◆ **Given text**:

Monday, July 18, 2016



'Caviar of protein': Old Mill Creek store stocks exotic

meat




Angelica LaVitoNews-Sun
Old Mill Creek Country Store's meat counter looks like a normal meat counter. It displays ground beef and beef steaks, but unlike most others, it also displays ground bison, elk steak, venison striploin and wild boar Italian sausage.
The products shown are just a few of the offerings from its sister company, Blackwing Meats. When husband and wife owners Roger Gerber and Beth Kaplan say they offer everything from tongue to tail, they really mean it.
"When people ask us if we have tongue, we say, 'Don't give us any lip,"' Gerber said.
As Americans grow increasingly health-conscious, alternatives to unhealthy foods have become more popular. Some people who love beef but not the calories and saturated fats have turned to exotic meats for a substitute.



Bison has become a common alternative to beef. It tastes nearly identical but contains less fat and calories. Demand for it has grown in the double digits for the past six years, according to the National Bison Association. Blackwing distributes between 10,000 and 15,000 pounds of it per week.
"I do tell people that bison is a much better alternative than higher-fat beef products," said Colleen DeBoer, a clinical dietitian at Northwestern Medicine Lake Forest Hospital and Northwestern Medicine Grayslake Outpatient Center.
Gerber and Kaplan live and encourage healthy lifestyles. They began distributing ostrich meat in 1997 from a kosher farm in South Dakota. The farmer convinced them to get into the bison business, and they continued to expand. They now offer beef, bison, elk, venison, antelope, lamb, pork, wild boar, chevon goat, ostrich, emu, chicken, turkey, pheasant, guinea and Cornish hen, goose and quail, and Muscovy, Pekin and Rouen duck.
Blackwing's supplies more than 3,600 retailers and restaurants including the Signature Room on the 95th floor of the John Hancock Building. The company also fills online orders nationwide, and it opened Old Mill Creek Country Store in April so local customers could buy their meats in person. Gerber and Kaplan ran the business out of their garage and caretaker's home at their Antioch house before they opened the 24,000 square foot retail store, processing center and office.



"People come from Chicago. People come from Deerfield, and Deerfield has a magnificent Whole Foods right on Deerfield Road," Kaplan said. "They all come because the pricing and they can't find the meats we have at Whole Foods."

◆ **Record excerpts**:

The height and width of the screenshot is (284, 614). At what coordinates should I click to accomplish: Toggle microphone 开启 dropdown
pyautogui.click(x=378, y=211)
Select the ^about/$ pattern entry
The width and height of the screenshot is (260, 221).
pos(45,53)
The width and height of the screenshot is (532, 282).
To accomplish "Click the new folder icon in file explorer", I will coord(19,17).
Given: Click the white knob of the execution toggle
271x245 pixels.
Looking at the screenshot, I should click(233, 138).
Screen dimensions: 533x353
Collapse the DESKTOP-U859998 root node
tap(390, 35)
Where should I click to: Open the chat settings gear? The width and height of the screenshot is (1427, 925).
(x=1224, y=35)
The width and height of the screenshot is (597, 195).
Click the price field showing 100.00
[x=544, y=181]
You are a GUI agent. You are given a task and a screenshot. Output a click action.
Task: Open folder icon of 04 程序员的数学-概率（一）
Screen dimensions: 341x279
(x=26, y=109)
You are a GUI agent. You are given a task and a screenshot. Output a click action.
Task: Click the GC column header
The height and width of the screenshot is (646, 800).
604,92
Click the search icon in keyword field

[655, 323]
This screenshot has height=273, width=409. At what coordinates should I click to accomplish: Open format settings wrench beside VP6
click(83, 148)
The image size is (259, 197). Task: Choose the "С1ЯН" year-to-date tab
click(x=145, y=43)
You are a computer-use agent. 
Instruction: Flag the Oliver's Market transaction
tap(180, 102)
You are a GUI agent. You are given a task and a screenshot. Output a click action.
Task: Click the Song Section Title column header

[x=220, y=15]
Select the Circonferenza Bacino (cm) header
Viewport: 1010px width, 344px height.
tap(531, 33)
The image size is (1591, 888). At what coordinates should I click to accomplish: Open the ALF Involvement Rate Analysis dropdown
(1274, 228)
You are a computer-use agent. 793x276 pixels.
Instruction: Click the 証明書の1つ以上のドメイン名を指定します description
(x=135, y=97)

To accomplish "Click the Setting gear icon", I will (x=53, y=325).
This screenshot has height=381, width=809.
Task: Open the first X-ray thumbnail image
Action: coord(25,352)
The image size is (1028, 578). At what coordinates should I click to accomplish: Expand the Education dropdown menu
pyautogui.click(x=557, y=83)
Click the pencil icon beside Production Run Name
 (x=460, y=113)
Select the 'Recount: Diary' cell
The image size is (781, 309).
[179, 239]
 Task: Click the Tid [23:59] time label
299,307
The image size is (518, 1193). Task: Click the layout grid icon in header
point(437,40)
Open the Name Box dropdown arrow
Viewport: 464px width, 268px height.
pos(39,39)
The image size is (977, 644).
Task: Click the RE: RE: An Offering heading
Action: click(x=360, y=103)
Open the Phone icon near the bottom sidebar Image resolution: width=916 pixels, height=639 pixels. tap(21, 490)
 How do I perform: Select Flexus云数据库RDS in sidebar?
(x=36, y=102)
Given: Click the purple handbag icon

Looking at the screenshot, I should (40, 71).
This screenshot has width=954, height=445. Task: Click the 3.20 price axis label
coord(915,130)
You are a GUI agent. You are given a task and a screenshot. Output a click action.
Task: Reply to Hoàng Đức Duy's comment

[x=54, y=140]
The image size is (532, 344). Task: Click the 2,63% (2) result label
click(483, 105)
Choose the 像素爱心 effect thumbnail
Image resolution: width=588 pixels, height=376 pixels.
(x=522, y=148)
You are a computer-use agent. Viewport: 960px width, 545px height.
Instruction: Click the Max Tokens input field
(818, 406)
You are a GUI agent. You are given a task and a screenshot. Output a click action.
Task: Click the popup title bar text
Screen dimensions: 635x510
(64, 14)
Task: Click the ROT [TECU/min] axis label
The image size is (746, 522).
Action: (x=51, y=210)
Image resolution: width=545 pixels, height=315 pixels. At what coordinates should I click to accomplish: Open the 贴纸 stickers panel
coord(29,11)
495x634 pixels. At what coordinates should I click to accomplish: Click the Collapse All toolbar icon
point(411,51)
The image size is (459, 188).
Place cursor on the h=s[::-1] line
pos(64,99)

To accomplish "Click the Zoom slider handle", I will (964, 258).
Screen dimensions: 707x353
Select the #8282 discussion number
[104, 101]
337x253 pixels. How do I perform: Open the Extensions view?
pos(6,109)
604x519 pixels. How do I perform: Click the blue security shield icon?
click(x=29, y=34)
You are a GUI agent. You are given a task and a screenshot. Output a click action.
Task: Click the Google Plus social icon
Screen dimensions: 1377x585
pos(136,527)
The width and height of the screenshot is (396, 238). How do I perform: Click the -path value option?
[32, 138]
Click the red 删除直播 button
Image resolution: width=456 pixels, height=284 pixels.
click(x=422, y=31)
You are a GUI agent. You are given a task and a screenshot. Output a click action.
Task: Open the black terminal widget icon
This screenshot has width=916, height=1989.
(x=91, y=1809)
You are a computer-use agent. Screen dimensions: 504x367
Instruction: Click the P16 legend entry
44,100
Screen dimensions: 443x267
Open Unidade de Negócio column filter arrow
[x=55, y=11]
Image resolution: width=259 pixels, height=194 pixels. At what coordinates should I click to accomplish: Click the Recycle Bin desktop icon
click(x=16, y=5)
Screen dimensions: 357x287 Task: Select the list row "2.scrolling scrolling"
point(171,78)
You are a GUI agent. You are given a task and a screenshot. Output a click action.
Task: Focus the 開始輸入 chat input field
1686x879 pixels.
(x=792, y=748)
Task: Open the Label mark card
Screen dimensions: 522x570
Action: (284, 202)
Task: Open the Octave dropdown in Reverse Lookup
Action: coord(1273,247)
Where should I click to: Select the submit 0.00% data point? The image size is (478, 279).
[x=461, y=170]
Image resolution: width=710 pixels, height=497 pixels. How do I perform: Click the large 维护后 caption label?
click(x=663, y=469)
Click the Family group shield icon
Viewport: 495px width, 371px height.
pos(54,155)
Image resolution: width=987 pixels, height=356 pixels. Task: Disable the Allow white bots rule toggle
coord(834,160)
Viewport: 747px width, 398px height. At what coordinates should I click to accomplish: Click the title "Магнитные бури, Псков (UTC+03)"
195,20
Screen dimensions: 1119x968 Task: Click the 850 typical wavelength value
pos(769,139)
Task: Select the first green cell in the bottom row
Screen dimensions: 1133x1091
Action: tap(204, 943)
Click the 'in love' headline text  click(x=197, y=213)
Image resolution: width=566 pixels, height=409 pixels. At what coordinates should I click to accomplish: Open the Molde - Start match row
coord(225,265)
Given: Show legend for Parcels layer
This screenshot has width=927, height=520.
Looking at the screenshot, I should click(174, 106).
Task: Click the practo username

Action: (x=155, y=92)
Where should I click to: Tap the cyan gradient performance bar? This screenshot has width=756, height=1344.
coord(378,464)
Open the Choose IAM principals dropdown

◆ **Your goal**: Reproduce the passage of the exotic meat article from "The products shown" up to and including "really mean it.". Work from the news story about the exotic meat store only, and disregard the listing.

◆ **Finished exercise**:
The products shown are just a few of the offerings from its sister company, Blackwing Meats. When husband and wife owners Roger Gerber and Beth Kaplan say they offer everything from tongue to tail, they really mean it.